All of which leads me to this: If I said Elvis, please tell me you wouldn't say Elvis Costello. If I said Elvis Costello, sure, you can think that guy if you want. But if I just one-named it and said Elvis, you have to automatically think "Presley,'' don't you? Or has the age of instant communications moved us beyond knowing much about one of the most accomplished and captivating entertainers of his time?

I've been thinking about the whole Elvis mystique a bit because the anniversary of his death is approaching. He died on Aug. 16, 1977, just two months after a concert in Rapid City. According to the set-list, Elvis opened the Rapid City show with "See See Rider,'' and closed with "Can't Help Falling in Love.'' In between he did more than 20 other numbers, any one of which I would dearly have loved to have been in the civic center to hear.

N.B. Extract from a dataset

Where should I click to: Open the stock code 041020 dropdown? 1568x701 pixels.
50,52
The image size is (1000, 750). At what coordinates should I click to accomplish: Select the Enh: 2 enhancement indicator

Elvis was one of the first of the first-name entertainers in my experience. Anyone my age would know who I meant if I said "Jerry Lee,'' but in my experience, people called him Jerry Lee Lewis, the whole name. Same with Buddy Holly. You could call him "Buddy,'' and people of a certain age would know who you meant. But his public knew him as Buddy Holly.

"Elvis'' was Elvis. After a couple of months with his first song or two on the radio charts, nobody called him Elvis Presley except maybe Ed Sullivan and the U.S. Army. He was Elvis, a first name that made girls swoon and guys jealous. And while guys were jealous, they also were studying the entertainer, trying to get a smoky look in their eyes, practicing in front of a mirror to make the edge of their upper lip curl in a playful sneer, slicking back their hair with Brylcreem and letting their sideburns grow far, far beyond the limits of their fathers' tolerance.

Many other rock-and-rolling musicians hit the stages and airwaves at the same time Elvis did. Many were polished musicians — songwriters, instrumentalists, technicians of music. Elvis could play guitar and piano some, and he knew how a song ought to sound. But at heart, he was an entertainer. No matter where he went, he was the guy out front who drew the crowd's attention. He had the black leather outfits, the jump-suits and scarves, the oversized sunglasses and all that, but what he did best was just walk out on stage and blow the audience away by singing.

He started his career as a slender, seemingly shy kid from Tupelo, Miss., a performer who seemed unable to sing without moving every part of his body. He ended his career as "Fat Elvis,'' the puffy, sweating guy in the stretched-out jump-suit. I recognize the difference. So do the rest of his fans. But when he sang, even in his last years, his voice took his fans past all that to a place where they were young, the world was good and the future had no limit.

At some point Thursday evening or night, I'll watch a tape of the 1968 Comeback Special and the Aloha from Hawaii concert, and I'll remember growing up with Elvis.